Some things about me

  • I don't like to talk about myself.
  • I'm 28. I work in management consulting. And I live in Paris, France.
  • But one day, I would like to build my own startup.
  • My interests include: the philosophy of David Deutsch, entrepreneurship, technology, longevity, MMA, books, leadership.
  • Here's a list of my favorite things and personal heroes.

Some things I know

  • The most common, harmful, and false idea is that humans are not special.
    • No, we are not the reason the planet is in bad shape. Sustainability is backwards, we are actually the reason it is in such a good shape.
    • No, the world is not going to end due to our hubris.
    • Yes, we are cosmically significant. But it is not due to God...
  • Humans are special because they have a secret superpower: knowledge creation (I know this sounds lame, but it is not)
    • Evolution gave us a special capacity called "creativity", which makes us able to guess how the world works (i.e., create knowledge) and thus solve our problems.
    • Through science, we improve those guesses by criticizing them and eliminating the bad ones.
    • Technology uses this science to solve our problems (like how to move faster) with tools (like cars).
    • And markets give us a way to match efficiently people with problems and people with the most useful solutions.
  • Humans have had this superpower for a long time but it was only harnessed recently.
    • The Enlightenment produced something incredible: an uninterrupted period of progress lasting until now.
    • Before that, 99% of people who ever lived never saw any progress during their lifetime. They lived in static societies that eventually died.
    • The Enlightenment combined the development of science with institutions that protects people's right to criticize (and thus improve) ideas.
    • Continuous criticism makes knowledge into an evolutionary process. It compounds like a snowball. It weeds out the bad ideas and keep the good ones. And it does that over and over.
    • We live in that snowball: a dynamic society, in which you see progress in all areas of life in your lifetime.
  • But the West is still in transition from a static society to a dynamic society. We must be careful to finish that change.
    • The Enlightenment kickstarted the transition from a static society (in which progress is not visible in a lifetime) to a dynamic society. But it is not finished.
    • A static society values stability, blind adherence to traditions, safety over freedom, and most of all it forbids criticism of authorities.
    • A dynamic society values change, independant truth-seeking, and protects everyone's right to criticize and debate.
    • My best guess is that a dynamic society will win out in the end. Why? Because it functions better than its alternative.
    • People want medicine and houses and cars that work.
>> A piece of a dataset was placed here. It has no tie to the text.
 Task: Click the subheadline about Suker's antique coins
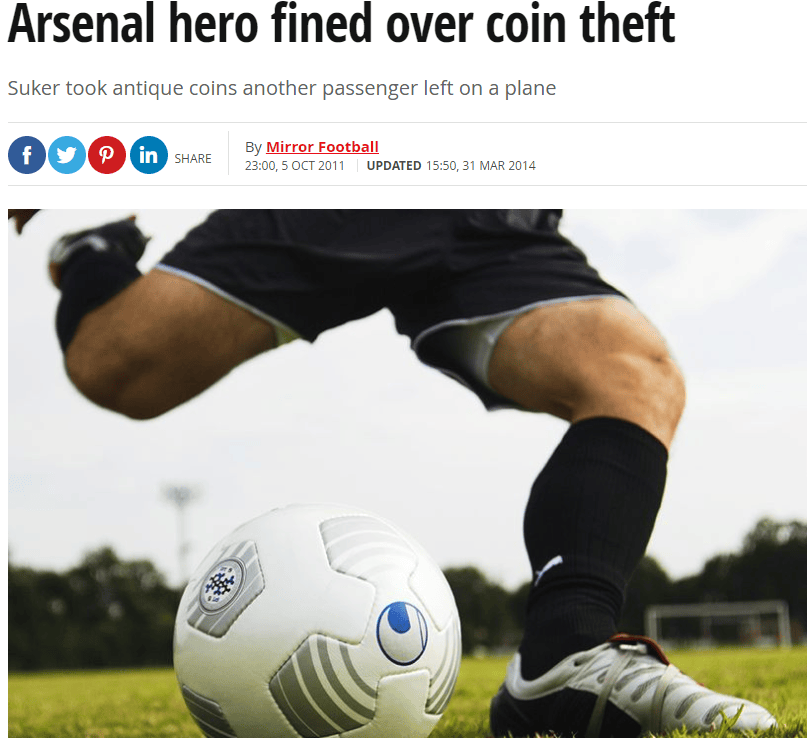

And that can only happen over a long time in a society that values criticism and freedom.
  • The present is much better than the past. And the future is much brighter than the present.
    • People idealize the past way too much and don't realize that our ancestors were not living, but barely surviving. Nature has no mercy. It weeds out the weak and the sick.
    • The good old days are not in the past... but in the future.
    • Deep optimism is too rare these days. Pessimistic prophecies dominate our culture. One day it's the climate. Then it's inflation. Another it's AI. If you listen, disasters always awaits us at the next corner.
    • But the truth is that the world is slowly getting better. Progress is gradual. Because it results from knowledge creation, which is often a continuous work of trial and error. So we don't perceive it as much.
  • Problems are inevitable. Problems are soluble. Infinite progress.
    • Problems are inevitable. Why? Because each step of progress reveals new problems. It's only after we invented cars, that we had the problem of how to protect people from car accidents.
    • But problems are soluble. A fundamental fact about the Universe is that there is nothing beyond our reach, as long as we create knowledge. We can solve all our problems: death, poverty, climate change, etc.
    • Note that this is not a guarantee that we will solve those problems. People still have to work on them and create knowledge and make the right choices.
    • This means that we will always have problems and have the capacity (but not the guarantee) to solve them: infinite progress!
    • That's also true for your own personal life.